Usually a blowout on the scale of the Yankees' 11-1 win over Seattle on Thursday night/Friday morning possesses nothing of much interest to anyone other than fans of the team on the offensive side of the massacre.
But this particular game was unique as its scale was affected by an international interest that has been steadily growing in the MLB. Featuring Ichiro Suzuki (the greatest Japanese import in baseball history), Hideki Matsui (the most popular player in Japanese baseball before he departed for the States), and Kenji Johjima (another former Japanese baseball All-Star), the eyes of an entire foreign nation were fixated on a largely meaningless August baseball game. And while the international attention is largely focused on regional interests and not the entirety of the major leagues, the exposure of three of Japan's elite players only helps to grow baseball in a region where at one time it was unthinkable something so American, so Western, could be so beloved and embraced.
Matsui was the national baseball hero in Japan but in the major leagues the most talented and successful Japanese athlete is undoubtedly Ichiro. Since he entered the Majors in 2001 Suzuki has amassed an astounding 1973 hits — topping 200 every season in the league — has led the AL in hits five times (six if he maintains his lead this season), and even set the single season hits record in 2004 with 262, making everyone remember George Sisler once again and recognizing Ichiro's historic significance.
While his hitting style accommodates very little power — see his .811 OPS — this is more than made up for by his .333 career batting average, his .378 career .OPS, and his exceptionally low strikeout totals (573 in 5,928 at bats). Throw in his above-average speed (338 steals, leading the in league in '01) and his cannon arm, high-end range, and amazing agility, and you've got a complete ballplayer that is most likely the closest one can get too finding a modern incarnation of Ty Cobb, minus the high spikes and hookers.
But this night was destined to be ruled by the destructive power of Godzilla! Doing his damage from the cleanup spot as a DH, Matsui was the driving force behind the Yankees' offensive barrage that completely overwhelmed the helpless Mariners. Hideki posted an outstanding 4-for-5 night with two home runs (his fourth career multi-homer game) and five RBIs, driving in four runs with the longball and adding an RBI single in the top of the seventh.
While his countryman — and AL hits leader — Ichiro was held to a 1-for-4 night with one strikeout by Yankee ace CC Sabathia, Matsui put on an international spectacular for those watching in Japan and the Yankee fans staying up late enough to enjoy a solid blowout after a couple of tough series against Boston and Toronto.
While these limited matchups each season between the Yankees and Mariners offer America only a small glimpse into the rivalry between these two Japanese Icons (and Johjima), it is clear that while Matsui may not match Ichiro's refined skillfulness, Suzuki can't approach Matsui's flare for the dramatic. Which may why partially explain why Matsui, not Ichiro, has the jetliner with his picture posted on the side still flying around in Japan.
A defining moment of the night was on Matsui's second home run to right-center.
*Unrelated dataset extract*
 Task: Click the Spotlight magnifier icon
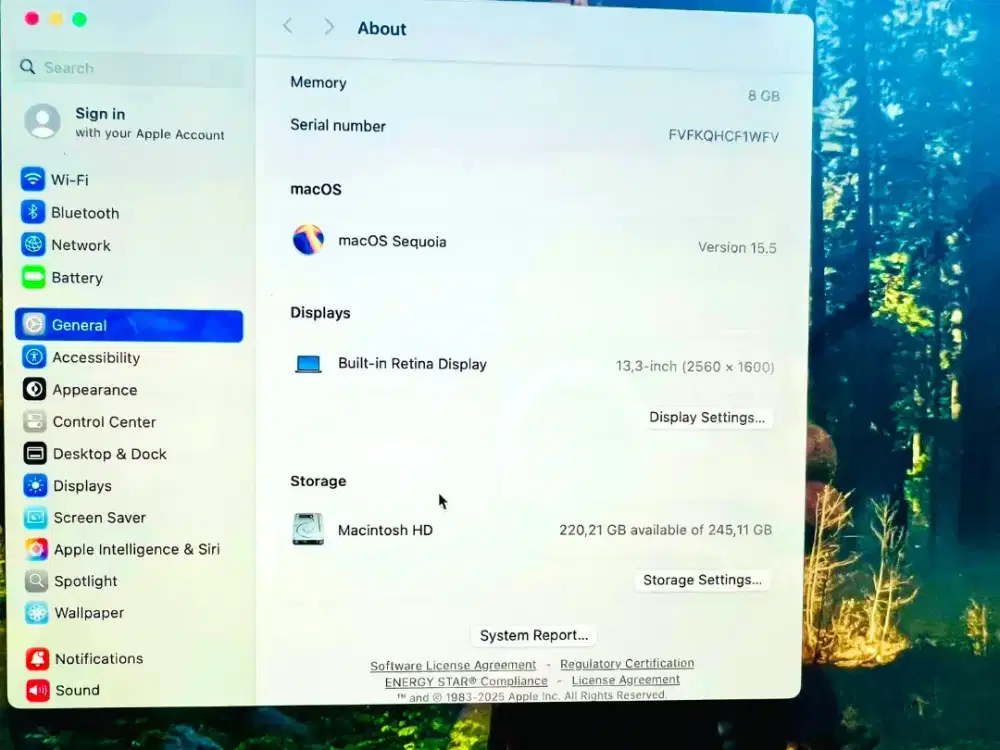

Ichiro — ignoring the lopsides score — took off in a dead sprint for the warning track and seemingly levitated over the wall, stretching as far as his glove could reach. Neither the announcers, the umpires, nor Matsui could tell whether Suzuki came down with the ball at first. But as his head dropped in dejection and a fan held his own glove high in celebration, it was clear that even Ichiro's raw talent pushed to the extremes wasn't enough to stop Godzilla on Thursday. The frustration on Ichiro's face was unusually apparent.
The game was an all-around success for the Yankees. Capitalizing on a Boston defeat to Detroit earlier in the day, the Yankees pushed their lead in the AL East to 6.5 games above the Red Sox, an increasingly secure position regarding the playoffs. Sabathia was dominant, allowing one run on three hits over eight innings while striking out 10. The Yankees were banged up — with both A-Rod and Posada sitting and Jeter playing hurt — but were still able to put together a big day against recent Mariners' acquisition Ian Snell, giving starter Sabathia more than he needed to notch his 13th victory and fifth win in six decisions..
The Yankees' own new addition, Jerry Hairston Jr., filled in perfectly at third base, fielding well and posting a productive 2-for-5 day including an RBI single and an RBI double. And then of course Matsui, who has seen his playing time limited recently, obviously held down the DH role in a more than adequate fashion. The offensive provided by these two "part-time players" allowed the Yanks to not miss a beat with their rhythmically and methodically efficient offense or their starting catcher and third basemen.
Beating up on the Seattle Mariners is nothing for the Yankees to get excited about beyond the further growth of their first place cushion. But considering the game from an international perspective and seeing the elite Japanese players and the enthusiastic Japanese fans, it is very apparent what a multinational game baseball is becoming. The increased fanbase and wider connection to various cultures are vitally important because, in a time when all sports face economic hardship, a meaningless Thursday game suddenly has meaning to a whole new nation of fans, which can only help the stability of the game's future.